Auf die Berufung des Beklagten - unter Zurückweisung der Berufung des Klägers - wird das Urteil des Arbeitsgerichts Bochum vom 09.06.2005 - 3 Ca 3688/04 - teilweise abgeändert und insgesamt wie folgt neu gefasst:

Die Klage wird abgewiesen.

Der Kläger hat die Kosten des Rechtsstreits zu tragen.

Tatbestand:

Die Parteien streiten darum, ob Ansprüche auf Nachzahlung von Arbeitentgelt und Rückgewähr eines behaupteten Darlehens bestehen.
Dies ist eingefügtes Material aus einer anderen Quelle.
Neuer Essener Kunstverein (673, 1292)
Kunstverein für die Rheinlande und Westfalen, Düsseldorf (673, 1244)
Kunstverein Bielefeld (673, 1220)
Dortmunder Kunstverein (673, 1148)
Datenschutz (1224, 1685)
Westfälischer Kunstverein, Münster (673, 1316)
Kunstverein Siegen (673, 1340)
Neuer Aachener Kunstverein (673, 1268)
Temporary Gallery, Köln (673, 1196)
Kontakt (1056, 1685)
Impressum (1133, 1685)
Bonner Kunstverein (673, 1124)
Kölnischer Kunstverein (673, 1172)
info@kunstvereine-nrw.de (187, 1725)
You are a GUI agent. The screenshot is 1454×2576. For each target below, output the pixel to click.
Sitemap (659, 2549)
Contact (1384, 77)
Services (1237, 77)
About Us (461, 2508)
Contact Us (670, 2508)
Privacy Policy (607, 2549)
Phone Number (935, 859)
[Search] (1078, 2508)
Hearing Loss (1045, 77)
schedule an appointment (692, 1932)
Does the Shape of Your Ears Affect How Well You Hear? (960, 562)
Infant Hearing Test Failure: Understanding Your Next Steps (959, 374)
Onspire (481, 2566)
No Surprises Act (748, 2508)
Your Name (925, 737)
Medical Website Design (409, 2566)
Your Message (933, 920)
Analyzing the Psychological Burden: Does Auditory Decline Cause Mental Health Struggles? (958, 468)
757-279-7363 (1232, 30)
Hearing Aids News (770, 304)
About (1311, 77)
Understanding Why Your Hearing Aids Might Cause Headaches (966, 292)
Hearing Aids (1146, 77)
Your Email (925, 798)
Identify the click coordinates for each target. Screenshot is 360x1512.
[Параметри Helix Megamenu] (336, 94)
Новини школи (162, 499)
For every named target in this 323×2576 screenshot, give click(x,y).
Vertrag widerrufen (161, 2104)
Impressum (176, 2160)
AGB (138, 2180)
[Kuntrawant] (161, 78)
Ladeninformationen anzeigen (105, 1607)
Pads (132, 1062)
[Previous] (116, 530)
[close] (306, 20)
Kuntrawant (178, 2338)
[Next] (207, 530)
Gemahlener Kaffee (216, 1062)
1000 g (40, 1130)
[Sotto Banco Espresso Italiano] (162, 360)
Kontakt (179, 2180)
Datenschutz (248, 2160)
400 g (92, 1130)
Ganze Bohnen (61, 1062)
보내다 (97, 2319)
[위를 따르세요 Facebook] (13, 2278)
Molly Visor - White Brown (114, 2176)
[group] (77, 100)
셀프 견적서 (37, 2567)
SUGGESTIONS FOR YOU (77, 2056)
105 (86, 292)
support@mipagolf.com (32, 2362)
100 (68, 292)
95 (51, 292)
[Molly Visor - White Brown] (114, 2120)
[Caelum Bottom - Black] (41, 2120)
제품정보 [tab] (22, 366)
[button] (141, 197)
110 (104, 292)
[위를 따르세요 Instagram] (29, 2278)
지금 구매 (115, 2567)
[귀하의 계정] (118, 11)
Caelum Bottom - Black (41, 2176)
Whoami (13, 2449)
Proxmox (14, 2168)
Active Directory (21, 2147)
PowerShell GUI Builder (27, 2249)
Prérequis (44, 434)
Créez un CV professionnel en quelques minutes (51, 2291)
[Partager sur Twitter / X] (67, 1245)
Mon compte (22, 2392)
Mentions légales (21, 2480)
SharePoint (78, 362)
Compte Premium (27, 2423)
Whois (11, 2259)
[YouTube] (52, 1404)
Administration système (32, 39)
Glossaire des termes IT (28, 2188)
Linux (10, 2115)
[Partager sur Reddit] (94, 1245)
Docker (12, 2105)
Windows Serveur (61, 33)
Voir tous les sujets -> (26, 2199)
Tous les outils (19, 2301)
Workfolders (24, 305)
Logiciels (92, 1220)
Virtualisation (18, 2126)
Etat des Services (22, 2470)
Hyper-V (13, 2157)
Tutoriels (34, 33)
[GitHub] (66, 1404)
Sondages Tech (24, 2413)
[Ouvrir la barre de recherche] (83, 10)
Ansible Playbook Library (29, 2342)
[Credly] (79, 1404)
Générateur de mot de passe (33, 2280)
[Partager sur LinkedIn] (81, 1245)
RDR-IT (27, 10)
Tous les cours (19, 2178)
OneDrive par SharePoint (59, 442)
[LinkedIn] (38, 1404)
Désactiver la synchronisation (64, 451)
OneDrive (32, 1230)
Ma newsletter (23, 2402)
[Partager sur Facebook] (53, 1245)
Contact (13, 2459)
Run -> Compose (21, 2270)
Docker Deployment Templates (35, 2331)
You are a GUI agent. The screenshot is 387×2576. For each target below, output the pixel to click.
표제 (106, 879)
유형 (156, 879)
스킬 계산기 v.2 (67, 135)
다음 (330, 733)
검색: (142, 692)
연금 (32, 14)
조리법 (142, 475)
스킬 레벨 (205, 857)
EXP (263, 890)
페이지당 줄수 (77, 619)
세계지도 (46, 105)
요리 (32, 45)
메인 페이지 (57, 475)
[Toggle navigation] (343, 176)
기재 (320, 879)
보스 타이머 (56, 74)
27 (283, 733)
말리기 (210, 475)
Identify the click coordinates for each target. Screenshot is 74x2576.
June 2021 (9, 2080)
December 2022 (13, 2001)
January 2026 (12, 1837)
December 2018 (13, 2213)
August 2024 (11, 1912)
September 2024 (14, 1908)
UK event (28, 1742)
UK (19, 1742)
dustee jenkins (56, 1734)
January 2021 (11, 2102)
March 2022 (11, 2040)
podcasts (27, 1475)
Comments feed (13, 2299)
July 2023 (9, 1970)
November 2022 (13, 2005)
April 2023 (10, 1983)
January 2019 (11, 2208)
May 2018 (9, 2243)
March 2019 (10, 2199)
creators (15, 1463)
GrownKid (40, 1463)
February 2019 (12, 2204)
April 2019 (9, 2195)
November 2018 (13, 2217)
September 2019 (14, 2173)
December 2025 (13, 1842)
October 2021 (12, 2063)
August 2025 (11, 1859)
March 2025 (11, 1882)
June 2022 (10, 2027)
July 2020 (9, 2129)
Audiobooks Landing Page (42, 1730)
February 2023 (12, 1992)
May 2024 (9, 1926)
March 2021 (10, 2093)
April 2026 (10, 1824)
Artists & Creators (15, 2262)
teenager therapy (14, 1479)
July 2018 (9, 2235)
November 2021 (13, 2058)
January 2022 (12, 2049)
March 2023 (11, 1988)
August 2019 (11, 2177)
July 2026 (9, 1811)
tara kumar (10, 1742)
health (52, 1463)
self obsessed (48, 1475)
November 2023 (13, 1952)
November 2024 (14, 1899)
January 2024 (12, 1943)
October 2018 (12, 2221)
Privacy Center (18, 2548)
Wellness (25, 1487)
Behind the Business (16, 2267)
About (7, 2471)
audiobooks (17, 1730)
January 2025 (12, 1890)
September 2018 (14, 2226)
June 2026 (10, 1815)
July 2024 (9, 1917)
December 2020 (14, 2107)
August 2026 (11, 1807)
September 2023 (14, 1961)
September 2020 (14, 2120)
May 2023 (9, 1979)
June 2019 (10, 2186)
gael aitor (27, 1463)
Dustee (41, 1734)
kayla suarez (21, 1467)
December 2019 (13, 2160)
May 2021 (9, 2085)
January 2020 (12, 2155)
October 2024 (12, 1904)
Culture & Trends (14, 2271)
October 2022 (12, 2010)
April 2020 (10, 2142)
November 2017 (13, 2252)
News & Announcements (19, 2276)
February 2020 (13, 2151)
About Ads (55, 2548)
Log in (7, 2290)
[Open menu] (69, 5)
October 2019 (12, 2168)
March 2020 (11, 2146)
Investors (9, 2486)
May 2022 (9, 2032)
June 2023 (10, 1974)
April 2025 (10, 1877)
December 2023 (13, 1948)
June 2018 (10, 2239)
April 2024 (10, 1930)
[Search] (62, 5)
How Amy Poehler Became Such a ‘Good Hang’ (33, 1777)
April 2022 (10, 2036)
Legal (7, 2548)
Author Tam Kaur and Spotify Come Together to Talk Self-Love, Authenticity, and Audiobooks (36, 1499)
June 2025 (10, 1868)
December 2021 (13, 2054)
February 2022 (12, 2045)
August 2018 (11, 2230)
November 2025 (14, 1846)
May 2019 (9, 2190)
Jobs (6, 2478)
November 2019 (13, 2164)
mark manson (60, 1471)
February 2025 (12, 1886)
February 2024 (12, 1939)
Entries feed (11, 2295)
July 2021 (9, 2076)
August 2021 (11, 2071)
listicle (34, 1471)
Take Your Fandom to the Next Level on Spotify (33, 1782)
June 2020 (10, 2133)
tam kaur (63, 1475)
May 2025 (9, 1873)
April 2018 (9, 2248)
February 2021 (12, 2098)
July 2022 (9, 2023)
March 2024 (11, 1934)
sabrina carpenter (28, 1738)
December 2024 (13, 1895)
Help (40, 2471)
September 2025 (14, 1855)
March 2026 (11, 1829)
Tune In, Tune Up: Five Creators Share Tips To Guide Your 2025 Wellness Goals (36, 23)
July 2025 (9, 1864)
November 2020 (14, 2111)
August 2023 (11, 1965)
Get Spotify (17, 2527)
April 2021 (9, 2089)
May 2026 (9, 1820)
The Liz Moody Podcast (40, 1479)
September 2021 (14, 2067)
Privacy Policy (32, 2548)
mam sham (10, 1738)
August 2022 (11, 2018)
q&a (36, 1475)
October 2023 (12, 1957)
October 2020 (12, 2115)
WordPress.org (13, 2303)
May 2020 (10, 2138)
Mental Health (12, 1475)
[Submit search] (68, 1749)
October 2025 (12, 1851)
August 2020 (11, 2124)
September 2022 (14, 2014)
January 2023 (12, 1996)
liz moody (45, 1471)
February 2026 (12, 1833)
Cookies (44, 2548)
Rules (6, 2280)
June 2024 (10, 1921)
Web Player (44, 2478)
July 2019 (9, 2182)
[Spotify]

Der Großvater des Klägers, der Tischlermeister W2xxxx V2xxxxxxx, gründete unter seinem Namen einen Tischlereibetrieb. In diesem Unternehmen absolvierte der Kläger ab dem Jahre 1985 seine Lehre und arbeitete dort anschließend als Geselle und ab dem Jahr 1994 als Meister weiter.

Am 30.12.1996 verstarb der Großvater. Er wurde von seiner Ehefrau H4xxxx V2xxxxxxx und seinen beiden Söhnen W2xxxx U1x V1xxxxxxxx, dem Vater des Klägers, und H3xxx-G1xx V2xxxxxxx, dem Beklagten, beerbt. Nach dem Tod von H4xxxx V2xxxxxxx am 19.05.2000 wurden die beiden Söhne jeweils zu 1/2 ihre Erben.

Mit Schreiben vom 05.07.2002 erfolgte eine von beiden Söhnen unterschriebene Anmeldung zum zuständigen Amtsgericht in Witten, in der es unter anderem heißt:

Wir führen das Unternehmen in Erbengemeinschaft fort. Der bisherigen Firma Bau- und Möbelschreinerei- Möbelhandlung und Beerdigungsinstitut W2xxxx V2xxxxxxx fügen wir den Zusatz "Erben" bei.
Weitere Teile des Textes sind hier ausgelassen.